Requirements
Write out every one of the records below verbatim, line for line, and leave out the pictures.

Supplied records
---
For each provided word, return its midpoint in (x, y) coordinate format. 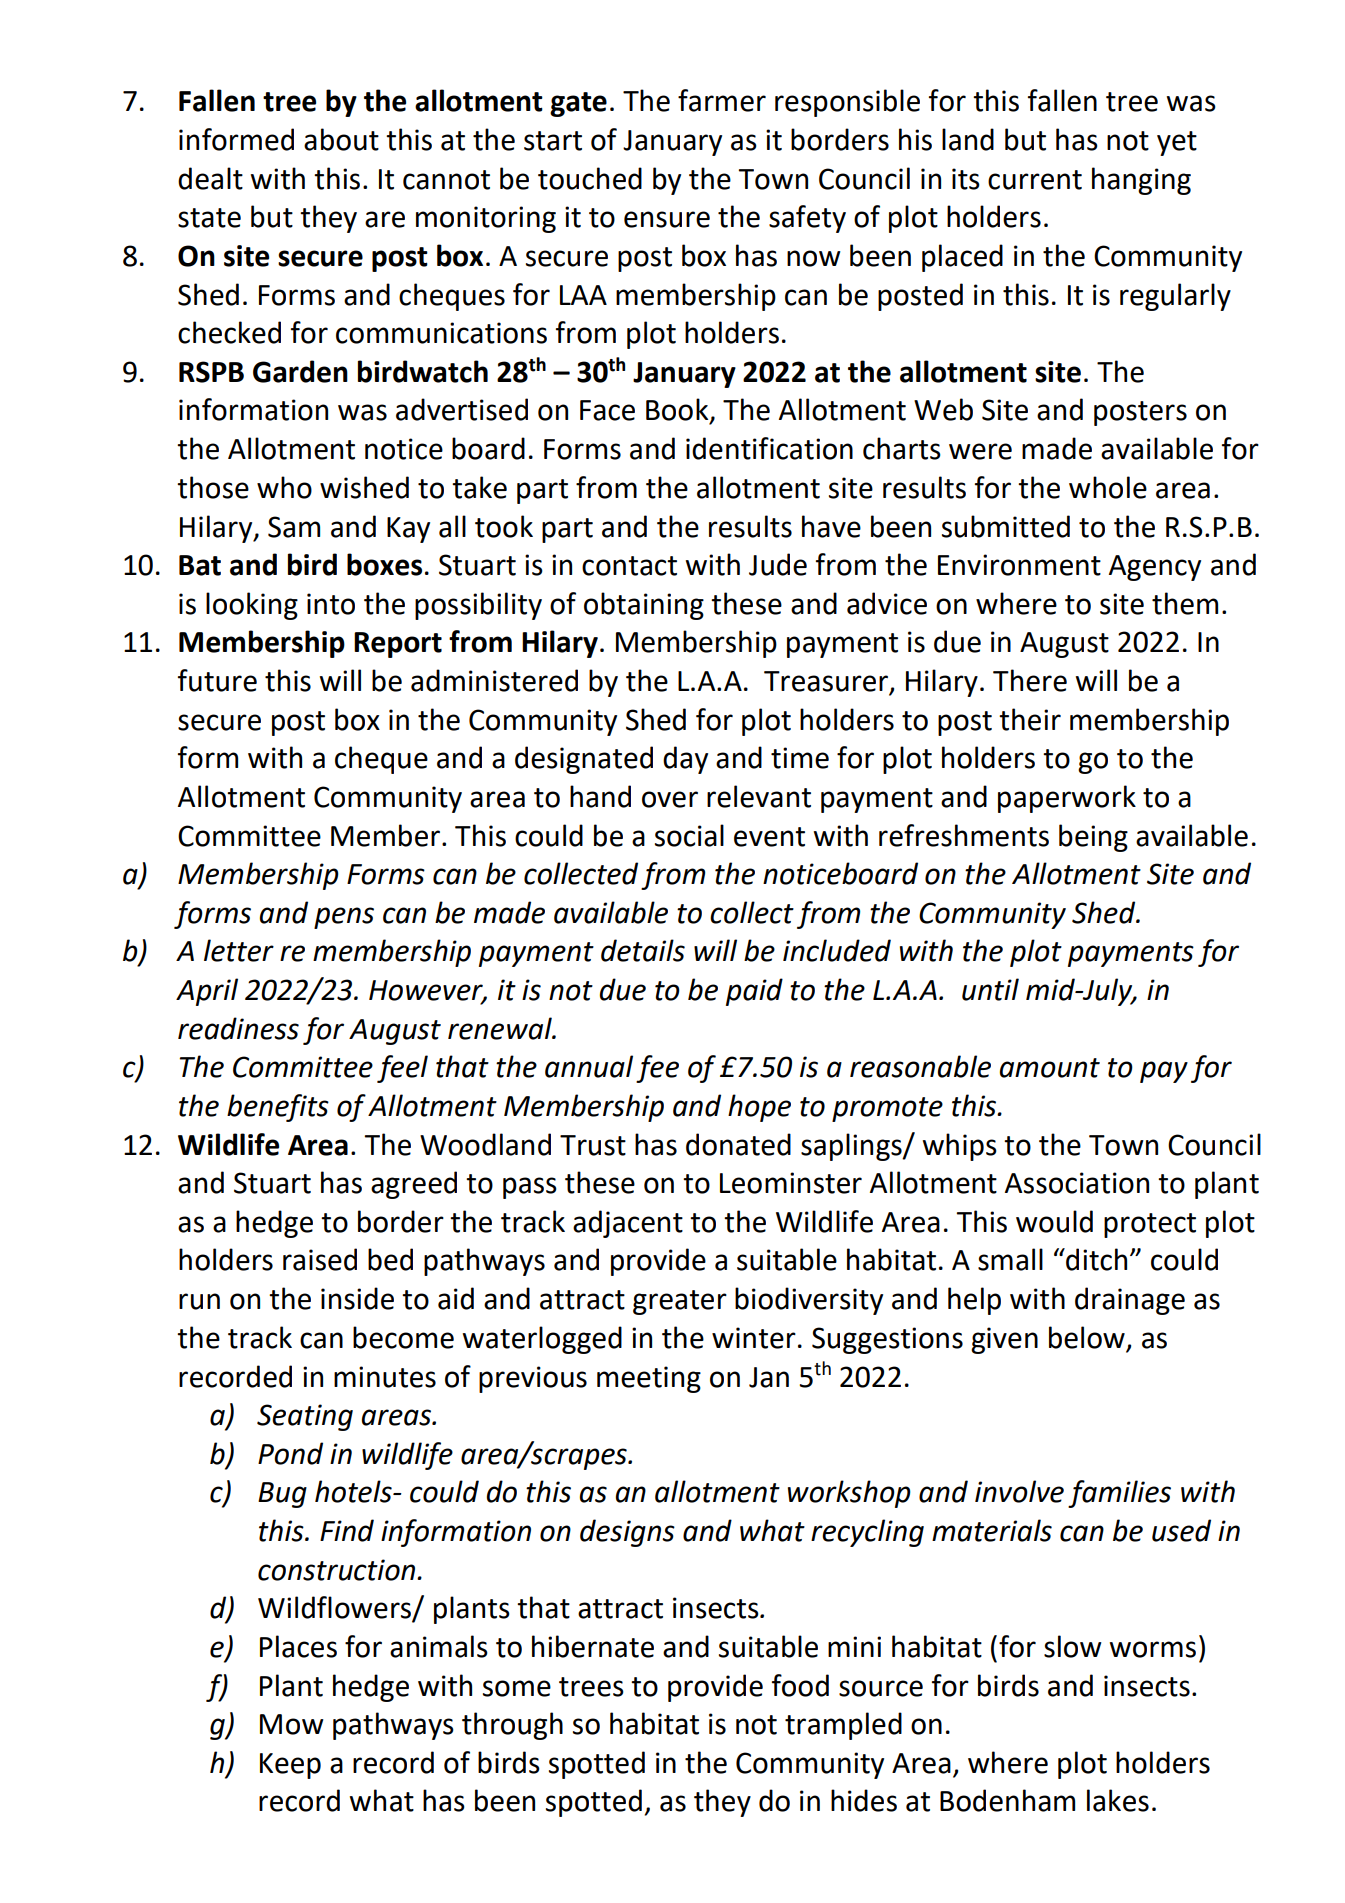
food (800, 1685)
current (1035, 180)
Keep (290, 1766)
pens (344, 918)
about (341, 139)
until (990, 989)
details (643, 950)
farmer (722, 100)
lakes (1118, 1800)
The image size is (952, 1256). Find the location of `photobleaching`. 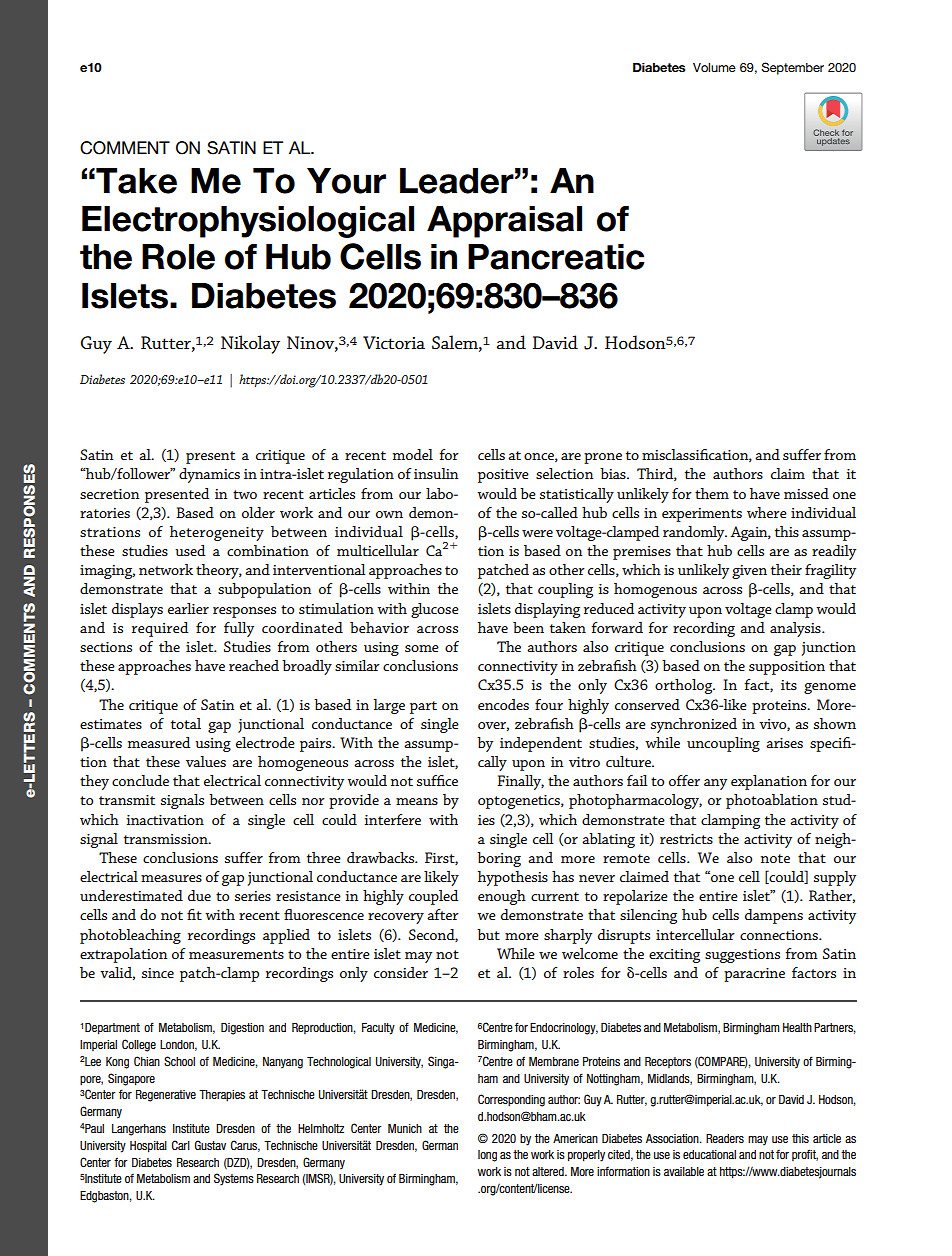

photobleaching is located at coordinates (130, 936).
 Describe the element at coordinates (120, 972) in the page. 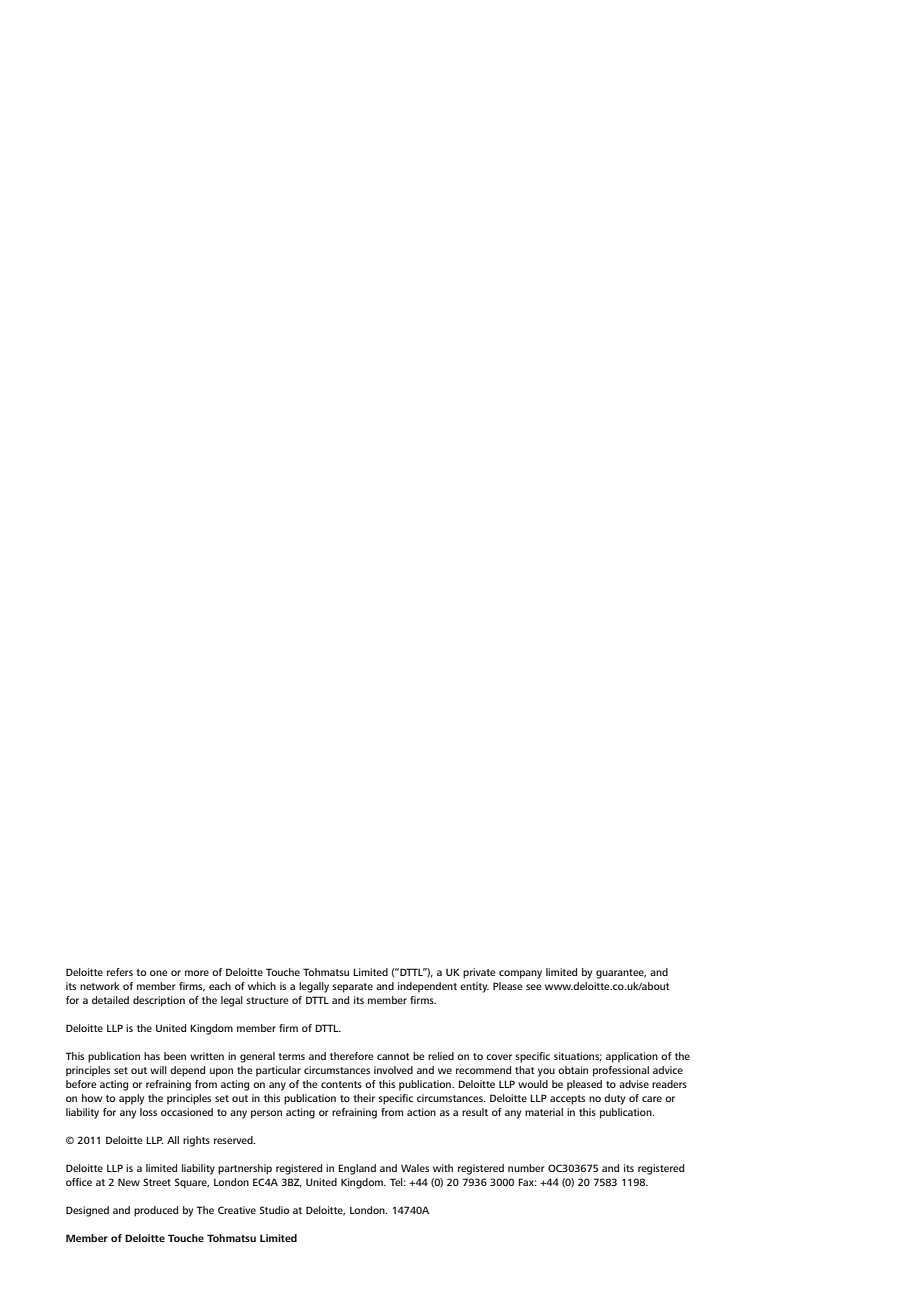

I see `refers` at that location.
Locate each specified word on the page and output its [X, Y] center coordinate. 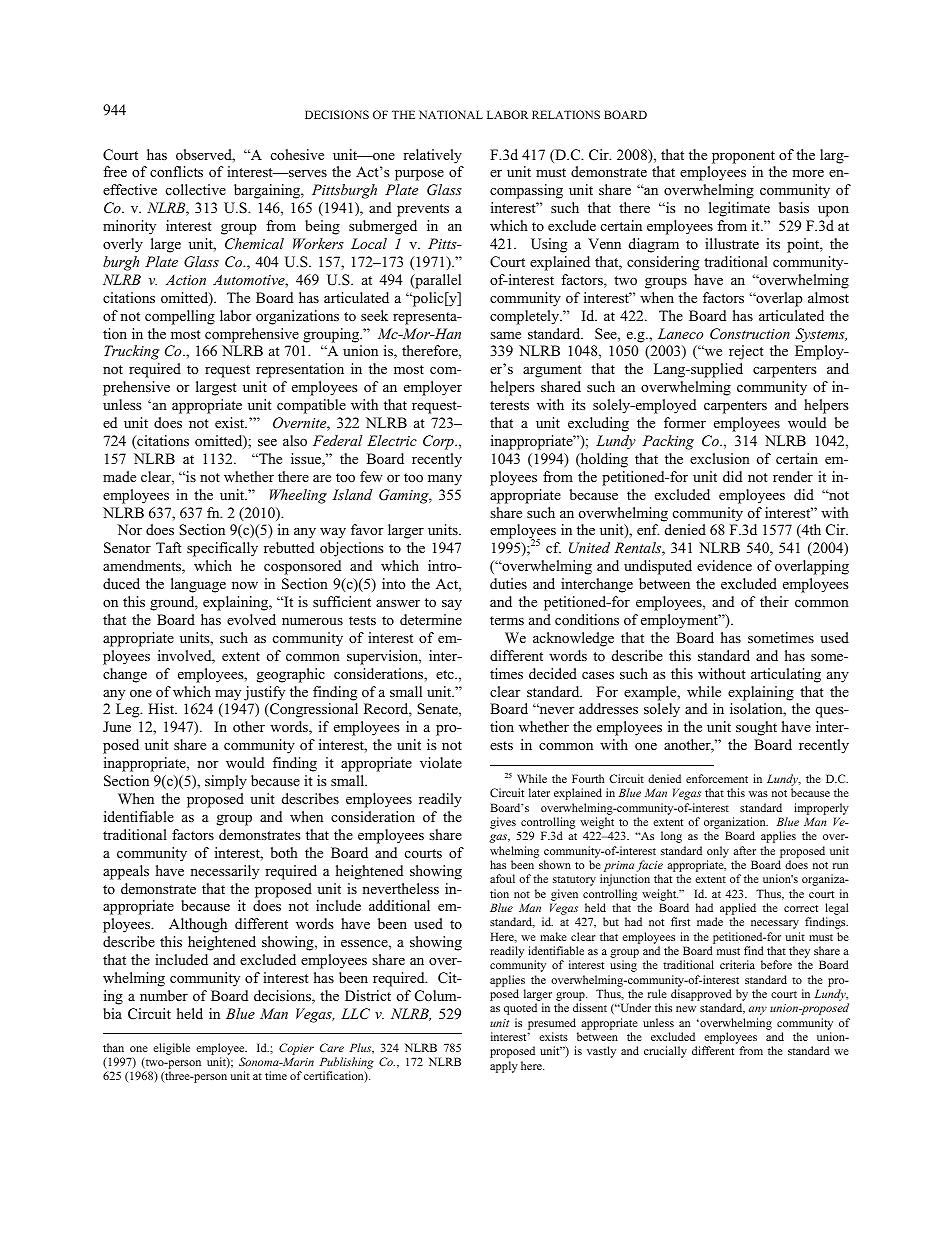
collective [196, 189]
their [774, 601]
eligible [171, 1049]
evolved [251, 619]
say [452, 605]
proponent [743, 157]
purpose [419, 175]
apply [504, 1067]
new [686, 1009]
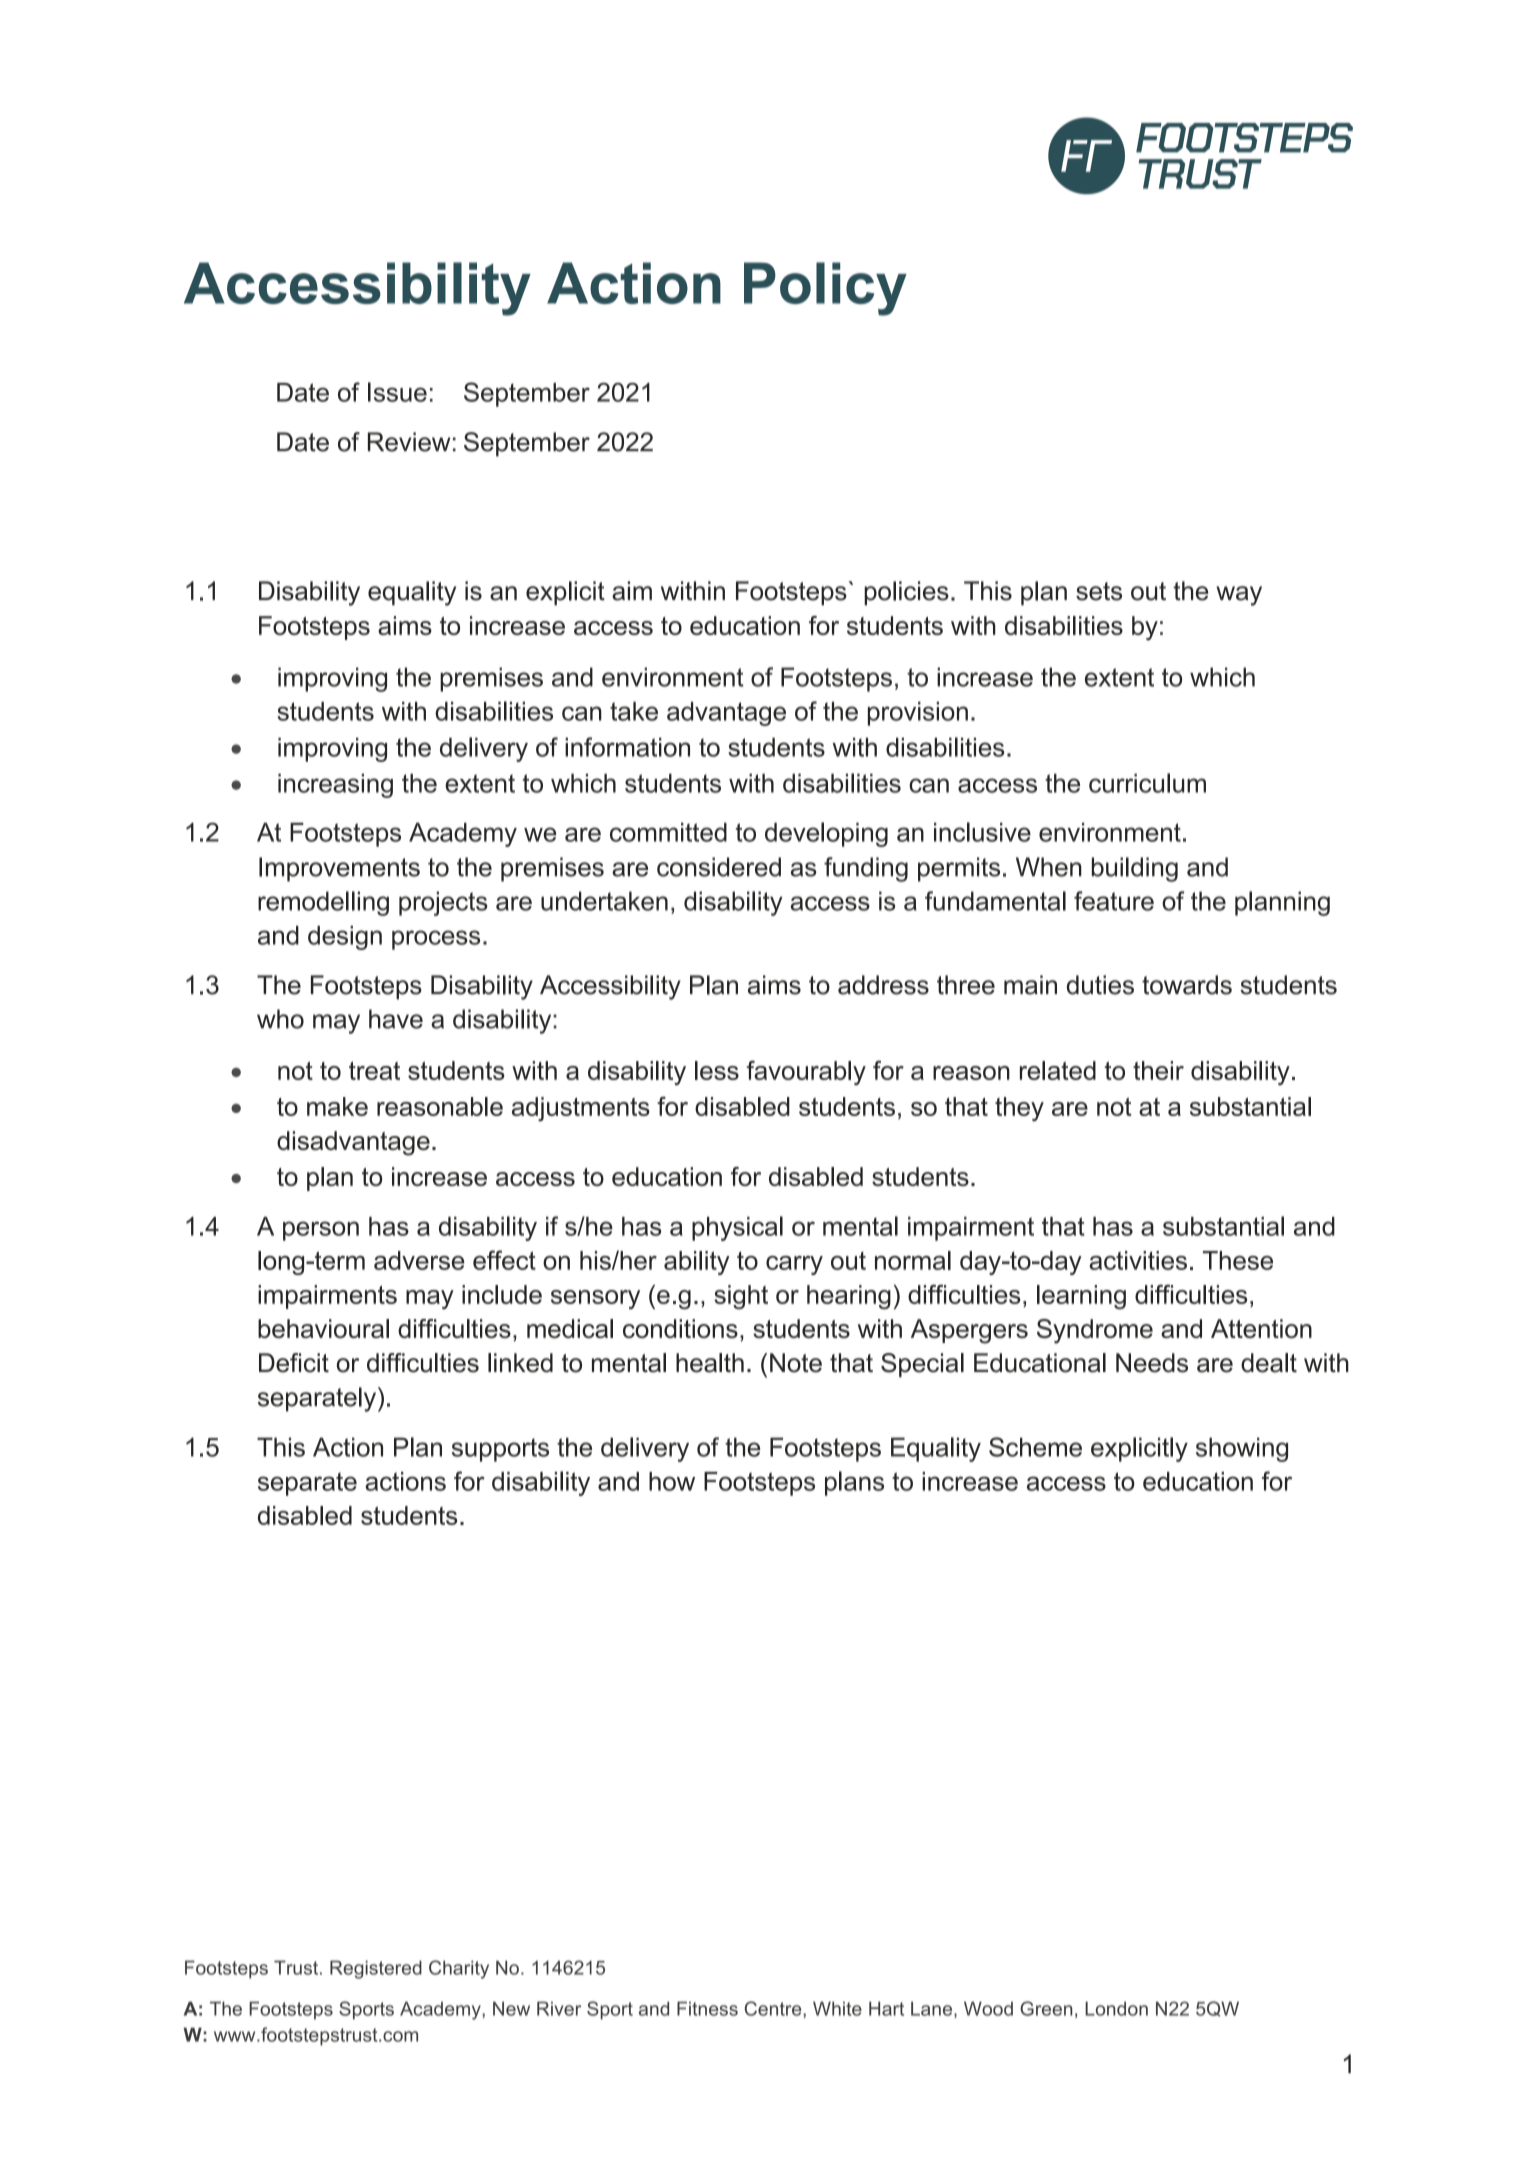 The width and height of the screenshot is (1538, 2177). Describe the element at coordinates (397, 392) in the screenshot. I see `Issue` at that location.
---
Exercise output
For each provided word, return its midpoint in (x, y) coordinate format. 
food (800, 1685)
current (1035, 180)
Keep (290, 1766)
pens (344, 918)
about (341, 139)
until (990, 989)
details (643, 950)
farmer (722, 100)
lakes (1118, 1800)
The image size is (952, 1256). Find the location of `photobleaching`. 

photobleaching is located at coordinates (130, 936).
 Describe the element at coordinates (120, 972) in the page. 

I see `refers` at that location.
Locate each specified word on the page and output its [X, Y] center coordinate. 
collective [196, 189]
their [774, 601]
eligible [171, 1049]
evolved [251, 619]
say [452, 605]
proponent [743, 157]
purpose [419, 175]
apply [504, 1067]
new [686, 1009]
 The width and height of the screenshot is (1538, 2177). Describe the element at coordinates (397, 392) in the screenshot. I see `Issue` at that location.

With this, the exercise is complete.